Key findings: Disruption of caveolae by methyl-β-cyclodextrin effectively blocked vasoconstriction mediated by the 5-HT_2A receptor (5-HT_2AR), but not by the α1-adrenoceptor. Caveolar disruption selectively impaired 5-HT_2AR-mediated voltage-dependent K⁺ channel (Kv) inhibition, but not α1-adrenoceptor-mediated Kv inhibition. In contrast, both serotonergic and α1-adrenergic effects on vasoconstriction, as well as Kv currents, were similarly blocked by the Src tyrosine kinase inhibitor PP₂. However, inhibition of protein kinase C (PKC) by either GO6976 or chelerythrine selectively attenuated the effects mediated by the α1-adrenoceptor, but not by 5-HT_2AR. Disruption of caveolae decreased 5-HT_2AR-mediated Src phosphorylation, but not α1-adrenoceptor-mediated Src phosphorylation. Finally, the PKC inhibitor GO6976 blocked Src phosphorylation by the α1-adrenoceptor, but not by 5-HT_2AR.
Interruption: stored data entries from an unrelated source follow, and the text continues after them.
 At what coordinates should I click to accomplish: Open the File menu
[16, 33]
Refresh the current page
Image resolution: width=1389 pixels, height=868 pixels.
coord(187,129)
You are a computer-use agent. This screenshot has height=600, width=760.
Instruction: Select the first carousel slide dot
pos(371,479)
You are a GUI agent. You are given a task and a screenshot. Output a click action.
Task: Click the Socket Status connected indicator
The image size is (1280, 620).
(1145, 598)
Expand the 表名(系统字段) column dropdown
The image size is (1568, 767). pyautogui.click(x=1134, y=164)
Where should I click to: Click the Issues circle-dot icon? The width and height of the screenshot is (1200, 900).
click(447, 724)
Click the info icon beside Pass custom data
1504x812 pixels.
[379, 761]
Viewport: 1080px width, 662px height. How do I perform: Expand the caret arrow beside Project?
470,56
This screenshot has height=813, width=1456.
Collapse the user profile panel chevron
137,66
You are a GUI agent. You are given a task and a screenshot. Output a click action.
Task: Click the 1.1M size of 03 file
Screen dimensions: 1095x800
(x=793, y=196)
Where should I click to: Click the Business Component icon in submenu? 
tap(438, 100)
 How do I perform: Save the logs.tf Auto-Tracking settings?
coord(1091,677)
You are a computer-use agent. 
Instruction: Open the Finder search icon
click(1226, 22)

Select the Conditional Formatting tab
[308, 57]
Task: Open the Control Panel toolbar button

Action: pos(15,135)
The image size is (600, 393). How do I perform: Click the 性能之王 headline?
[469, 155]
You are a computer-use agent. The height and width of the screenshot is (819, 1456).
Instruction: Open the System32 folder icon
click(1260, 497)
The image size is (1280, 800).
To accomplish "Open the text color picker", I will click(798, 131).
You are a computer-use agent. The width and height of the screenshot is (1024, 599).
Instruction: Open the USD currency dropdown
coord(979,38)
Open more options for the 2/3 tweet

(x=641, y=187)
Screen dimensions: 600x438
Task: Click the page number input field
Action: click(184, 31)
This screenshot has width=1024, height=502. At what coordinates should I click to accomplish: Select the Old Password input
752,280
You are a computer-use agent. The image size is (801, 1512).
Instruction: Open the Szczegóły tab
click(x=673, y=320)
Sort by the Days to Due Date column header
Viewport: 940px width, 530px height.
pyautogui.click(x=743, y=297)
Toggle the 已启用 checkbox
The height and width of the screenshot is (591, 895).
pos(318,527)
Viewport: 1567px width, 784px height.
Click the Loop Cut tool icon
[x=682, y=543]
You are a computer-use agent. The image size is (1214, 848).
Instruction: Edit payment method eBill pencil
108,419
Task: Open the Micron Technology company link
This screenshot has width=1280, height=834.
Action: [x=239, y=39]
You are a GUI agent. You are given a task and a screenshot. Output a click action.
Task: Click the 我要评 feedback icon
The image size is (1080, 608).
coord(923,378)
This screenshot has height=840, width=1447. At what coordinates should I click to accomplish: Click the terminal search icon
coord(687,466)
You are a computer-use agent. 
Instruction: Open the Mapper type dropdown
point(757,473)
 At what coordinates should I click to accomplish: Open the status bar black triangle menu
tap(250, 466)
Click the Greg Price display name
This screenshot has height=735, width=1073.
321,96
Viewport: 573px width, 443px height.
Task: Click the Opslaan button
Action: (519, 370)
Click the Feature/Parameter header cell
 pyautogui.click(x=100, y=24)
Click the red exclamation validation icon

Significance: 5-HT_2AR-mediated Kv inhibition and vasoconstriction are dependent on caveolar integrity and Src tyrosine kinase, but not on PKC. In contrast, α1-adrenoceptor-mediated Kv inhibition and vasoconstriction are not dependent on caveolar integrity, but rather on PKC and Src tyrosine kinase. Caveolae-independent PKC is upstream of Src activation for α1-adrenoceptor-mediated Kv inhibition and vasoconstriction.

Keywords: 5-HT(2A) receptor; Caveolae; Protein kinase-C; Src tyrosine kinase; Vasoconstriction; Voltage-dependent K(+) channels (Kv); α1-adrenoceptor.